Elaine Siegfried, MD, professor of pediatrics and dermatology, Saint Louis University Health Sciences Center, speaks on safety considerations for the use of Janus kinase (JAK) inhibitors in pediatric patients with atopic dermatitis.
There are insufficient data on the long-term safety of Janus kinase (JAK) inhibitors for the treatment of atopic dermatitis, with blackbox warnings indicating risks such as thrombosis and all-cause mortality, said Elaine Siegfried, MD, professor of pediatrics and dermatology, Saint Louis University Health Sciences Center.
Transcript
Can you speak on the general safety considerations of JAK inhibitor use for pediatric patients with atopic dermatitis?
Well, of course, JAK inhibitors were just recently approved. We all know about the class labeling blackbox warnings that include things like thrombosis and all-cause mortality. What we don't have is great data, that is, long term data that distinguishes between the pan-JAK inhibitors or the selective JAK inhibitors. We just do not have enough data to talk about long-term safety.
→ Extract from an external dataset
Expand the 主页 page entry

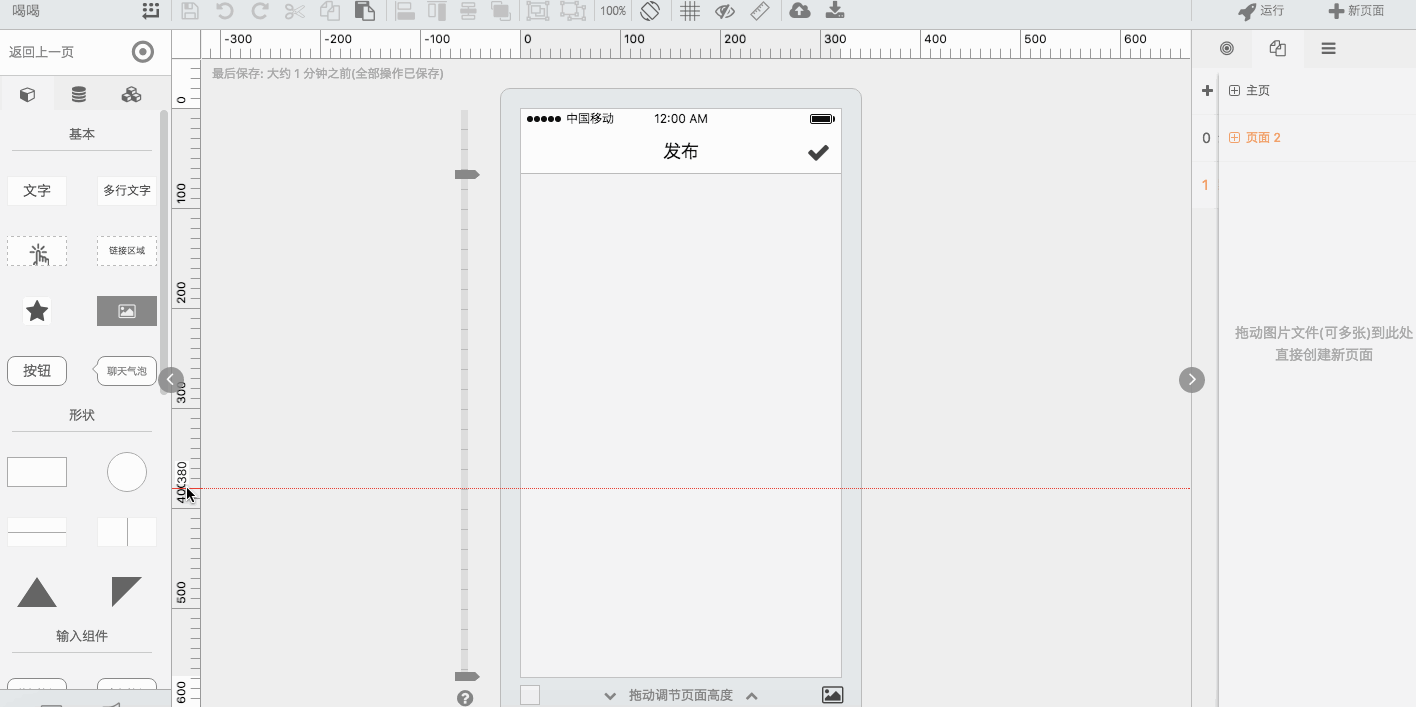[x=1233, y=90]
In the clinical trials, all we have is 4 weeks in adolescents—we have longer in adults, but we also have blackbox warnings. In my mind, there'd be a little bit better lab abnormality following, so if thrombosis is a real risk in children, especially, I would be worried about just a microangiopathic process that would lead to the thrombosis. We don't even understand that very well.
If we had better lab parameters that monitor that, something like, for example, D-dimers, to look to see what was happening with that over time, we'd probably have a little bit more comfort level with that. But so far, we have limited long-term data. I think JAK inhibitors have been proven to be incredibly effective for short-term relief, and that may be the niche for those drugs, but we can't really say much about long-term safety.